Age, sex, and body mass index (BMI) were considered essential covariates due to their well-established associations with physical activity and handgrip strength [22,23,24]. After participants were asked to remove their shoes and stand upright against a stadiometer, the survey staff measured their height to the nearest mm. The staff recorded weight to the nearest 0.1 kg after the participants removed their heavy clothing and stood on a calibrated scale. Then BMI was obtained using the following formula: weight (kg) / height (m2). Age was calculated using the birth date of the participants.

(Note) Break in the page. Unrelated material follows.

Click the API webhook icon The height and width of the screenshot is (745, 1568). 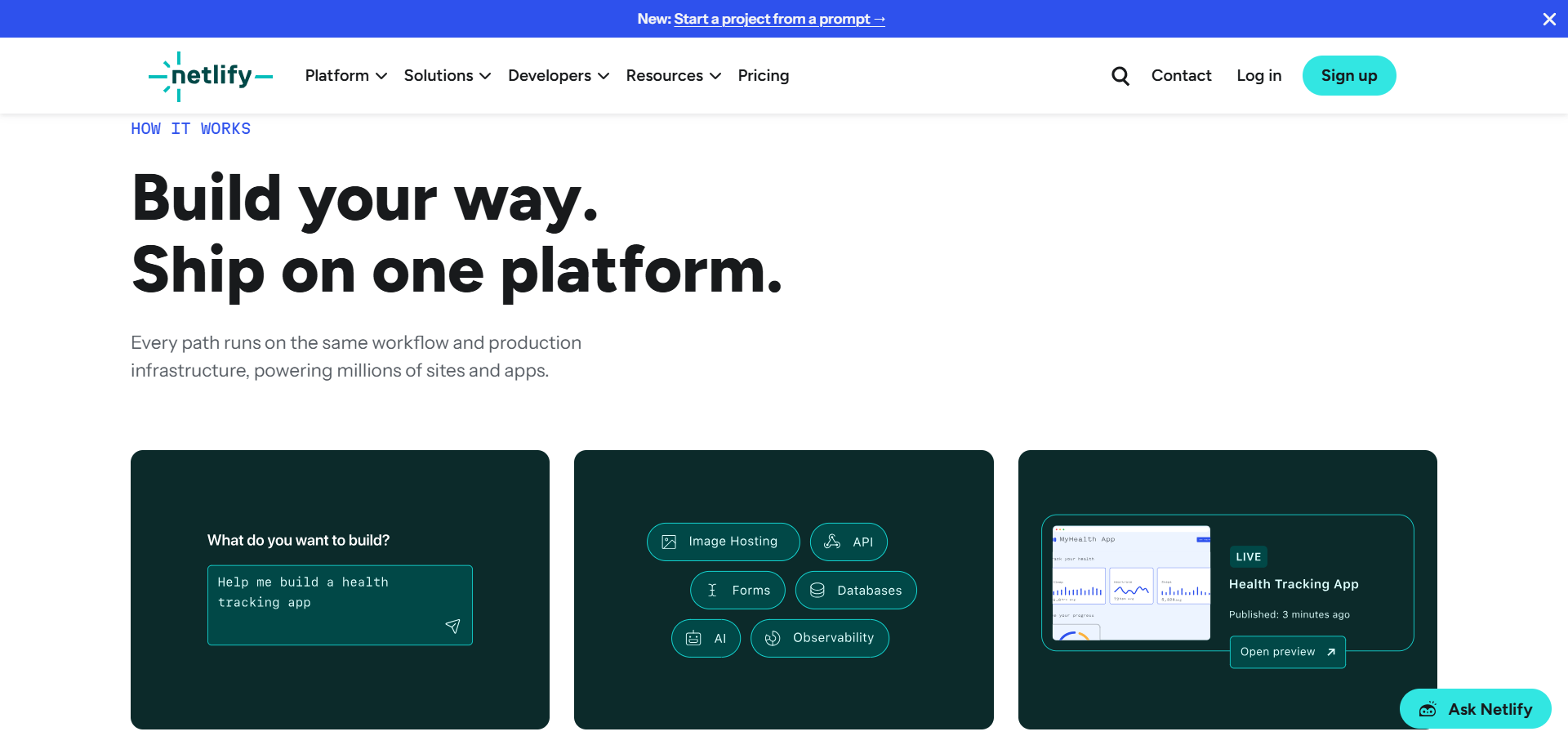click(x=832, y=542)
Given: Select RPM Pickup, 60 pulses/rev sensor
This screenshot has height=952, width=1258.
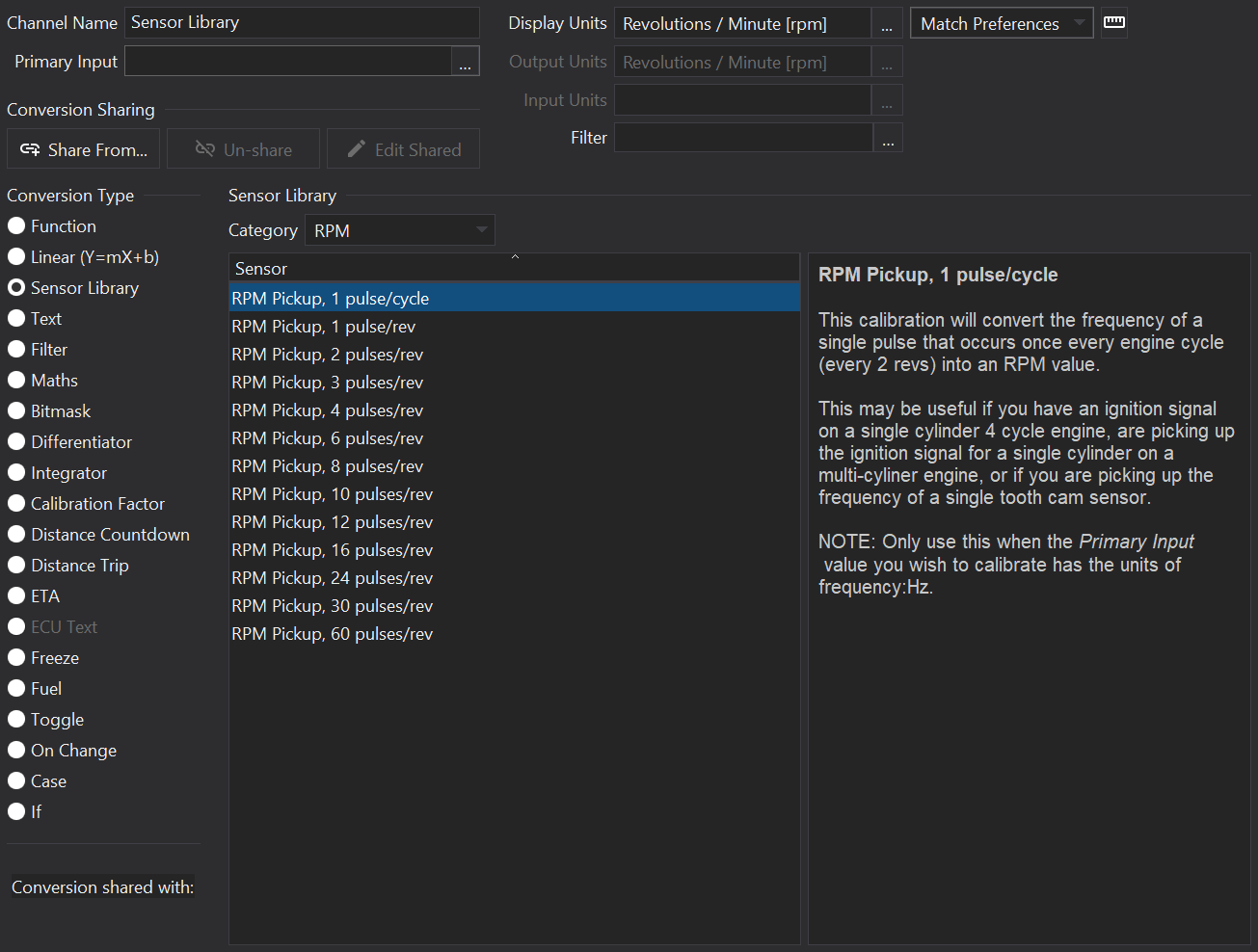Looking at the screenshot, I should (333, 634).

Other covariates (alcohol, smoking, occupation, residence, and education) were selected based on their proposed associations with physical activity and handgrip strength in previous studies [25,26,27,28] and their clinical significance. Alcohol consumption data was collected through self-reported information regarding the frequency and quantity of alcohol consumption. Using this information, the average daily consumption of alcohol for each individual was calculated, as previously reported [29]. Participants were categorised as excessive alcohol drinkers if they consumed over 10 g (women) or 20 g (men) of alcohol per day. Information on smoking behaviour (never, past, or current), occupational status (yes or no), area of residence (urban or rural), and level of education (middle school or lower or high school or higher) was self-reported by participants during the interview.

Statistical analysis

The characteristics of study participants were evaluated using complex sample descriptive statistics. The weighted prevalence of dynapenia according to PA behavioural status was compared using a complex sample chi-square test. The association of participation in aerobic and resistance exercises and SB with dynapenia was analysed using complex sample multivariable-adjusted logistic regression models. To assess the potential confounding associations, four models were sequentially constructed. Furthermore, to evaluate the disease-specific association between PA and dynapenia, sequential logistic regression models were built separately for participants with CVD, DM, and CLD and participants without a major noncommunicable disease. To reduce the bias from missing data, unequal sampling, and non-response, we applied sampling weights considering the multistage cluster probability sampling design. We used complex-sample procedures of SPSS (version 24; IBM/SPSS Inc., Armonk, NY, USA).